CMCDragonkai commented 1 year ago

Reason for why I couldn't import testsUtils: https://github.com/MatrixAI/js-quic/pull/53#issuecomment-1721340830

Basically use fast-check in tests/utils.ts. Not @fast-check/jest. But use @fast-check/jest in the actual tests.

CMCDragonkai commented 1 year ago

Please finish with TLS tests (create tasks above too):

Important to ensure that the TLS system is the same as js-quic. Make sure you can supply client certificates and server certificates optionally. Note that unlike js-quic, server certs is not mandatory. Make sure the verifyPeer option works the same way as js-quic though!!

Some challenges:

If we cannot get auto-downgrade working, then defaulting to HTTP on client without certs is a bad idea. Therefore... one could instead always use HTTPS. But I believe if this is the case, then it is mandatory for certs on server side. Which would match js-quic behaviour.
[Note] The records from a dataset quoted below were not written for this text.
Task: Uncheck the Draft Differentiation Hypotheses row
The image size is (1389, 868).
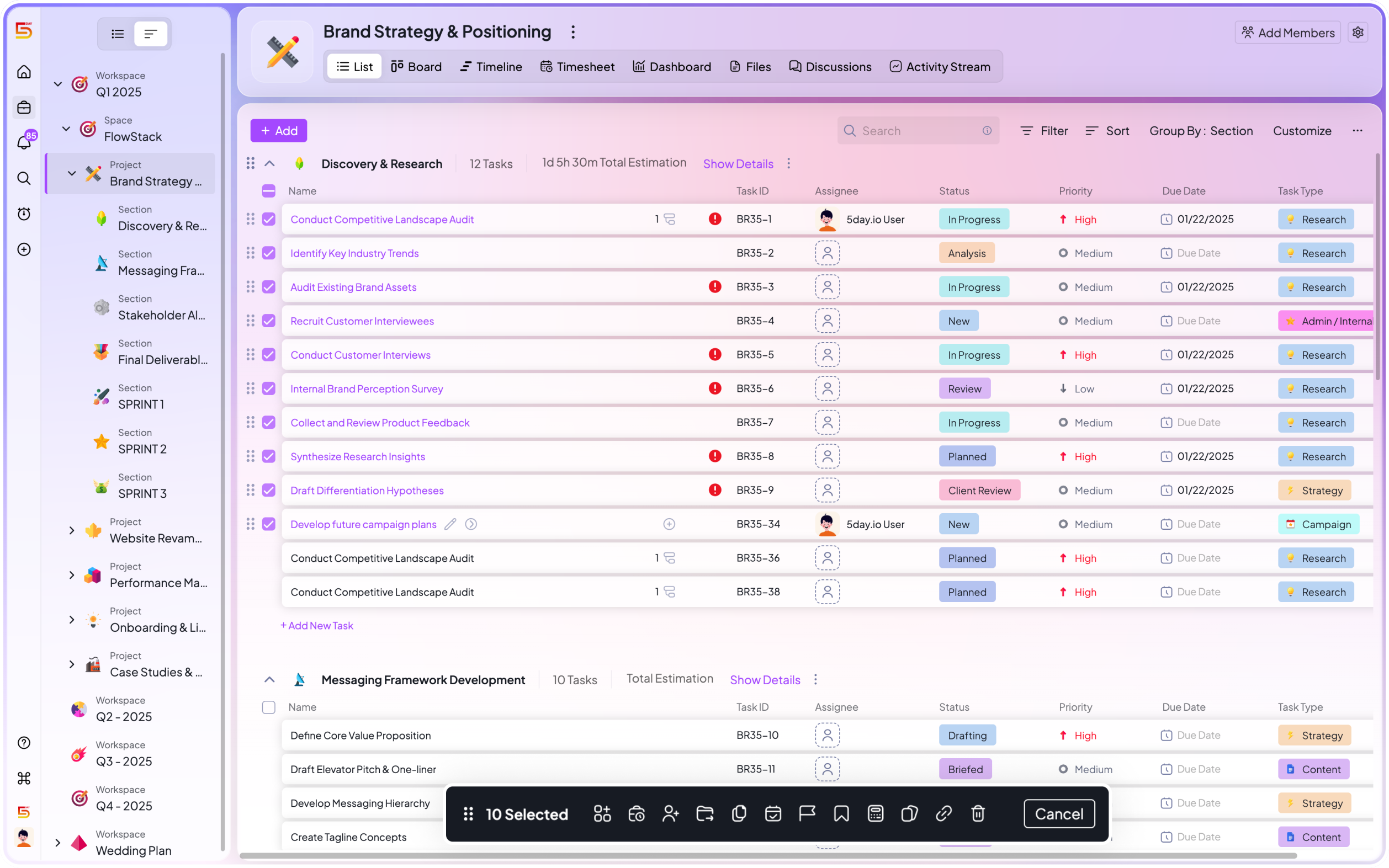Action: (268, 489)
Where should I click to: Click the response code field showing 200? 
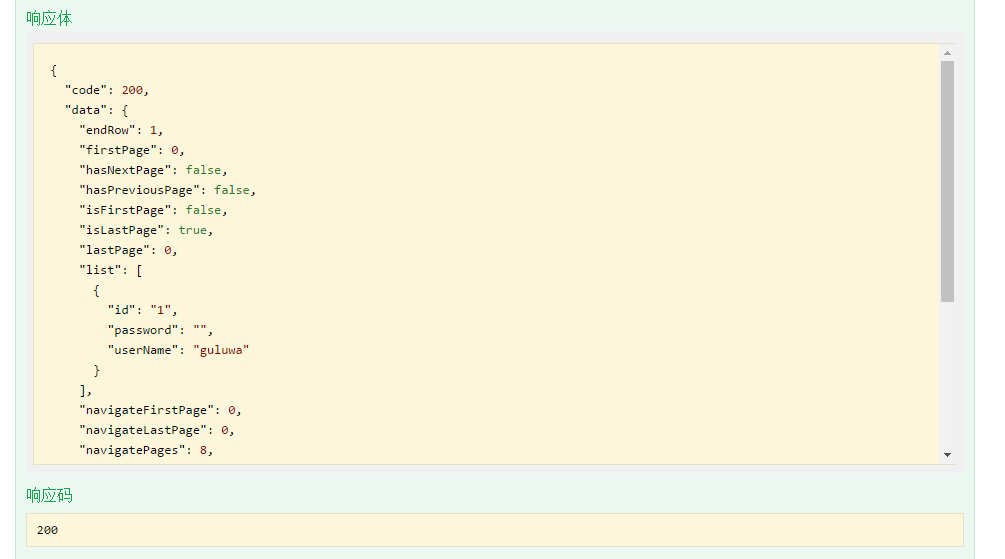pos(495,530)
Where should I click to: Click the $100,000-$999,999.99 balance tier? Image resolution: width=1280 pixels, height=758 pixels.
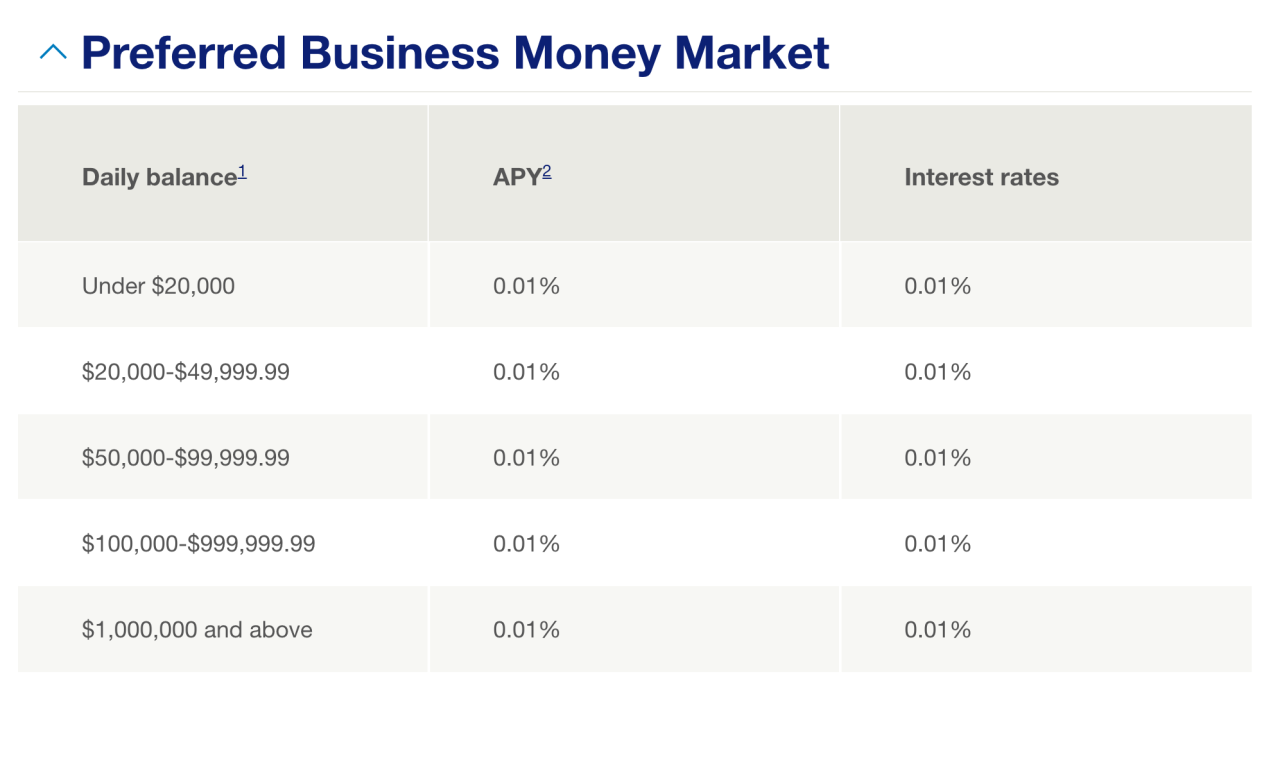197,544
Also https://github.com/MatrixAI/js-quic/pull/53#issuecomment-1722666768 - remember that verifyCallback should be PromiseLike<void>.

CMCDragonkai commented 1 year ago

You don't have unidirectional streams so your stream id can just increment by the bidi rules? I think only client and server distinguished.

amydevs commented 1 year ago

You don't have unidirectional streams so your stream id can just increment by the bidi rules? I think only client and server distinguished.

yeah, i've changed it so that ids only increment at a rate of 2 rather than 4 since uni directional doesn't exist

CMCDragonkai commented 1 year ago

You only need 1 bit then? Not 2 bits like in QUIC?

CMCDragonkai commented 1 year ago

3.2.0 of js-events will default to undefined not null for the detail property if not specified. It's being built and released by the CI/CD atm.

amydevs commented 1 year ago

You only need 1 bit then? Not 2 bits like in QUIC?

1 bit for?

CMCDragonkai commented 1 year ago

So wss is prepended automatically inside WebSocketClient, so that way we are always defaulting to HTTPS. Going to drop HTTP support anyway.

CMCDragonkai commented 1 year ago

Standardise TLS between WS and QUIC: https://github.com/MatrixAI/Polykey/issues/551#issuecomment-1730732555

CMCDragonkai commented 1 year ago

@amydevs can you write final set of tasks above? And squash and merge!

CMCDragonkai commented 1 year ago

Good idea to document how your TLS behaves btw with all the potential failure scenarios.

amydevs commented 1 year ago

Good idea to document how your TLS behaves btw with all the potential failure scenarios.

i think i'm going to have to change how the TLS errors to be more specific rather than just internal, though the problem is that i can't really tell a socket error is because of a peer TLS failure in the case where verifyCallback is null, because ws simply errors that the server has dropped the socket

amydevs commented 1 year ago

i'll probably standardize the TLS errors like QUIC first and then document them

CMCDragonkai commented 1 year ago

Some things to port over from js-quic:

amydevs commented 1 year ago

I've added inline documentation to WebSocketConnection:

/**
 * Note that on TLS verification failure, {@link events.EventWebSocketConnectionError} is emitted with the following `event.detail`:
 * - If we failed to verify the peer, the `event.detail` will be an instance of {@link errors.ErrorWebSocketConnectionLocalTLS}.
 * - If the peer failed to verify us, the `event.detail` will be an instance of {@link errors.ErrorWebSocketConnectionPeer} with an error code of {@link utils.ConnectionErrorCode.AbnormalClosure}.
 *
 * The reason for this is that when the peer fails to verify us, Node only tells us that the TCP socket has been reset, but not why.
 */
CMCDragonkai commented 1 year ago

Hooray!